Üç yıllık bitkisel destek

Bitkisel üretimde uygulanan desteklerle ilgili beş günde iki kararname yayınlandı. İlk olarak 24 Ağustos 2024 günü, 2024 yılı bitkisel üretim desteklerine ilişkin Cumhurbaşkanı Kararı yayınlandı. Bu karar ile 2024 üretim yılı ile ilgili destekler yayınlandı. 29 Ağustos 2024 tarihli Resmi Gazete’de ise 2025-2027 dönemini kapsayan üç yıllık bitkisel üretim destekleri açıklandı. Böylece üretim döneminin başlayacağı 1 Eylül’den önce bitkisel üretim destekleri açıklanmış oldu. İlk defa bitkisel üretim desteklerinin üç yıllık açıklandığı yeni model, tarımda planlı üretimin sağlanmasını ve öngörülebilirliğin artmasını hedefliyor.
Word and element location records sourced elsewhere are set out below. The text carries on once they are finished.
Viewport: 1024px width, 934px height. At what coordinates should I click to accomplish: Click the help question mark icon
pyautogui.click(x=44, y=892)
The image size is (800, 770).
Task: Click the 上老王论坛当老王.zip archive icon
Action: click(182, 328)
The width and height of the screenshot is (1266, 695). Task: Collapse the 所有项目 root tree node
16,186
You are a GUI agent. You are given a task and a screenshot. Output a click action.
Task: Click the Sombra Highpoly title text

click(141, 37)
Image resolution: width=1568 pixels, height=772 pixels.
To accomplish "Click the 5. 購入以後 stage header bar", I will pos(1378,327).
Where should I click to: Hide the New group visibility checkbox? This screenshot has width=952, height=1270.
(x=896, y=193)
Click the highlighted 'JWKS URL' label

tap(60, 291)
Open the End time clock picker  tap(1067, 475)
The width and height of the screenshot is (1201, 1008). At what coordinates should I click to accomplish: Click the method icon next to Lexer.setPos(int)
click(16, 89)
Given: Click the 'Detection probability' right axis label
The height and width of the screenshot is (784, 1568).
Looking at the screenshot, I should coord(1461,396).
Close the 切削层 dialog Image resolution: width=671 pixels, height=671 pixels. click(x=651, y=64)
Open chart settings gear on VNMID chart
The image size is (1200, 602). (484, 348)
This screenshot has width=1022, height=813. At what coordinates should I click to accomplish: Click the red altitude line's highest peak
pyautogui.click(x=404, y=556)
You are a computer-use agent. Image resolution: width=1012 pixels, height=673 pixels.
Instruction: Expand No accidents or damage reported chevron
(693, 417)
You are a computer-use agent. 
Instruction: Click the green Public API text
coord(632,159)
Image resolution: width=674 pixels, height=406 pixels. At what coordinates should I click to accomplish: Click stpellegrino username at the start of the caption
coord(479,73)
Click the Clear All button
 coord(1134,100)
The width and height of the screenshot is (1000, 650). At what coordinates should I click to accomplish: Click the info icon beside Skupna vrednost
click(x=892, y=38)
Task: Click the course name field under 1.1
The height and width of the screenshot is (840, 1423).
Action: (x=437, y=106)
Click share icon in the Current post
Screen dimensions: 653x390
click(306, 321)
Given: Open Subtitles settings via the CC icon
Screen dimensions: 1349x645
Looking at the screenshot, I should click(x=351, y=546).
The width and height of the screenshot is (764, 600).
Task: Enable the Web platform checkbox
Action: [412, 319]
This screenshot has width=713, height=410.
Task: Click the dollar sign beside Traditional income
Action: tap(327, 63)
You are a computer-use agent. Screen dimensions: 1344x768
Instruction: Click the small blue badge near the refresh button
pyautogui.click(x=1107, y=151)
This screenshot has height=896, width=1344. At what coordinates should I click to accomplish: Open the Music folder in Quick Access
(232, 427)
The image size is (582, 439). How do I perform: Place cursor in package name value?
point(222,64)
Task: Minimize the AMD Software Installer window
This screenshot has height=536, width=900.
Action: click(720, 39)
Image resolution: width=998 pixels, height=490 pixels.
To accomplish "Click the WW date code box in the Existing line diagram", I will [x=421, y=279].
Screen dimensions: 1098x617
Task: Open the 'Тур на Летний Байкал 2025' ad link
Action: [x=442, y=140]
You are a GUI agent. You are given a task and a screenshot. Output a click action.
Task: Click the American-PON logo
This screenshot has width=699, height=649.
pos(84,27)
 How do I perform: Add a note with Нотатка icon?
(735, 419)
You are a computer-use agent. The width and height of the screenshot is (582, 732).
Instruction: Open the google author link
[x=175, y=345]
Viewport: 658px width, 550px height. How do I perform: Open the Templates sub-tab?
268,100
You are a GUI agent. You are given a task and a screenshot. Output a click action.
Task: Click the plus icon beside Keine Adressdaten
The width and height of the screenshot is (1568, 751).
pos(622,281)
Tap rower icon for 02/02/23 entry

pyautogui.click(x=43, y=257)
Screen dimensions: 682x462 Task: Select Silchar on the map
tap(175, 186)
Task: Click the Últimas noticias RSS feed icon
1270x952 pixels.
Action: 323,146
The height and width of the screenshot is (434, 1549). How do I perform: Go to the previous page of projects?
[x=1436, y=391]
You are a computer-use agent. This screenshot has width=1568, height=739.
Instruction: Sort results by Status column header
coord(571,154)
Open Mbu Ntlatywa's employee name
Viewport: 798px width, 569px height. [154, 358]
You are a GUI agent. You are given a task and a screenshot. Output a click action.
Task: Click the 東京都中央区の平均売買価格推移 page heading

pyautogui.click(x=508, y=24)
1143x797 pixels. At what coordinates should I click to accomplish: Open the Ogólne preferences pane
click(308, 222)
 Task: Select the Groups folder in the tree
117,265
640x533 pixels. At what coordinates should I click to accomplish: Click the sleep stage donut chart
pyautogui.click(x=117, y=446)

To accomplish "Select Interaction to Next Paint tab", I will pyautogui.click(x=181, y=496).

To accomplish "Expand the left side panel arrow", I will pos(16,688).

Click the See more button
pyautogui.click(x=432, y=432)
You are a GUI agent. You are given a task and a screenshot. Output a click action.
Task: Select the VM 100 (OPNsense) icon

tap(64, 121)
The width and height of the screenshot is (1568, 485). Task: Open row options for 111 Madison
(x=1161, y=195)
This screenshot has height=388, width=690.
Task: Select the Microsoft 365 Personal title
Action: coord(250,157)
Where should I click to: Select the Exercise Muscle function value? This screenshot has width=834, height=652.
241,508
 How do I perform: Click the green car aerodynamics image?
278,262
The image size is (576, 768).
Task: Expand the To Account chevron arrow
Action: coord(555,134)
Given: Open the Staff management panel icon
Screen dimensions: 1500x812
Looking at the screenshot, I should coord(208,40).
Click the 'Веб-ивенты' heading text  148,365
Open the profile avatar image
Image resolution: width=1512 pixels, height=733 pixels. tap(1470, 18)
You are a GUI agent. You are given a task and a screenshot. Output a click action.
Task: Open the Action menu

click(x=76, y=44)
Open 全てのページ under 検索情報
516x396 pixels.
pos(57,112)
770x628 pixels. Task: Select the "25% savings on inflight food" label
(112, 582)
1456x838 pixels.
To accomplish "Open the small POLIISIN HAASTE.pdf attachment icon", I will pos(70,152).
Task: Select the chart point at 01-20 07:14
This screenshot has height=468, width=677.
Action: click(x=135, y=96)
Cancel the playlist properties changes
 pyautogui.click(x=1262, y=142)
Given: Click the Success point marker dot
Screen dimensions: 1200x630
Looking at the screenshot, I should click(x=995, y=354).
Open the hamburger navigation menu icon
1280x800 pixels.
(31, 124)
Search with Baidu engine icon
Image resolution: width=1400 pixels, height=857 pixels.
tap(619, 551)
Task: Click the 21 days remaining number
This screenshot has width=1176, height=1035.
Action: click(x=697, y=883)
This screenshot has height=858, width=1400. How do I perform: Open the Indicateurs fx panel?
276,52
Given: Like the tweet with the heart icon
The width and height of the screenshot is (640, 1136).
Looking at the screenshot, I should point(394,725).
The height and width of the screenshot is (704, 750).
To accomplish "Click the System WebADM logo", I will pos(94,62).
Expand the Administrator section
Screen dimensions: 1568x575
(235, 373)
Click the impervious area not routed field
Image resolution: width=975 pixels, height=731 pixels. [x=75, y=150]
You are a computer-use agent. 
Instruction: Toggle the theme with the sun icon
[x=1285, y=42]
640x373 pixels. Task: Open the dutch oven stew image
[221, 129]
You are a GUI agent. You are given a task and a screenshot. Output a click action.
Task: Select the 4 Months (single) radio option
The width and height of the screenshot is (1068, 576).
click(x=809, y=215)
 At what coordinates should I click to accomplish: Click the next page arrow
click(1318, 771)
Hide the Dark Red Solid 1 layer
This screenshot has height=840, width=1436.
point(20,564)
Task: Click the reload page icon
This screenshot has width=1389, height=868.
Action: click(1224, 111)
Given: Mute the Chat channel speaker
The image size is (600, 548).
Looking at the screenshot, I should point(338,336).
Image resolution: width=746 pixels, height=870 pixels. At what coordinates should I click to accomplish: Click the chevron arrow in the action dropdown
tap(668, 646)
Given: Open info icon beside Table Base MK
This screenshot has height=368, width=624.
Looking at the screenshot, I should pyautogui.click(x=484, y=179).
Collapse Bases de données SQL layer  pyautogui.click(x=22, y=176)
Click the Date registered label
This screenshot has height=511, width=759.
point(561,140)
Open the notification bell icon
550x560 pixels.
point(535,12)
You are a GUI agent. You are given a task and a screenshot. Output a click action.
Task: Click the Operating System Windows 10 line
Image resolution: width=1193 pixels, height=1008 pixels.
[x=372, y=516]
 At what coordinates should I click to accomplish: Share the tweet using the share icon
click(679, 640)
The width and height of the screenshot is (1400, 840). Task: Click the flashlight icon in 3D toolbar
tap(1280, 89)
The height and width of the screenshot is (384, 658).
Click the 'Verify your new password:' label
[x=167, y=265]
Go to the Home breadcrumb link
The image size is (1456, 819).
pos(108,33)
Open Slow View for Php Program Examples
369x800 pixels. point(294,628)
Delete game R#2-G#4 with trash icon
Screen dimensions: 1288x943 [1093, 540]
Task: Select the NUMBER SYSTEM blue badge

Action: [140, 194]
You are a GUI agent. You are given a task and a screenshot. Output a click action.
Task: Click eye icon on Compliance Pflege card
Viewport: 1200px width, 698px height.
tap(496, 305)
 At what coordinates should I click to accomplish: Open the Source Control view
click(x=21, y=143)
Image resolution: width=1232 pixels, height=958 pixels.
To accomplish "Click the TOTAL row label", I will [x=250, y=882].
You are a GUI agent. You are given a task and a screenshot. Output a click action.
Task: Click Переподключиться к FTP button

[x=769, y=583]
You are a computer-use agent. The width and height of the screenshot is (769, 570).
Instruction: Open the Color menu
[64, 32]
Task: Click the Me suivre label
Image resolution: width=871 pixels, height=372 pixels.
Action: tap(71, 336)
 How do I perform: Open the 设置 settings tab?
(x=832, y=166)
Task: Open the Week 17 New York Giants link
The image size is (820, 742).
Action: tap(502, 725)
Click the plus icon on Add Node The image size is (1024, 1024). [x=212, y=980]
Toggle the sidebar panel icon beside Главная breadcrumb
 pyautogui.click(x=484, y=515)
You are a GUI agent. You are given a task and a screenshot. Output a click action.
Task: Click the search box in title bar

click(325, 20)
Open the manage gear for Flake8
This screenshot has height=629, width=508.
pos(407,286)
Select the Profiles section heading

Yeni modelde, Tarımsal Üretimin Planlanması Kurulu tarafından arpa, aspir, yağlık ayçiçeği, buğday, kolza (kanola), kuru fasulye, mercimek, dane mısır, nohut, kütlü pamuk, patates, kuru soğan, soya ve yem bitkileri planlama kapsamına alındı. Yeni modelde destek katsayı değeri ve destekleme tutarının hesaplanmasında 2025 üretim yılı için destek katsayı değeri dekara 244 TL olarak belirlendi.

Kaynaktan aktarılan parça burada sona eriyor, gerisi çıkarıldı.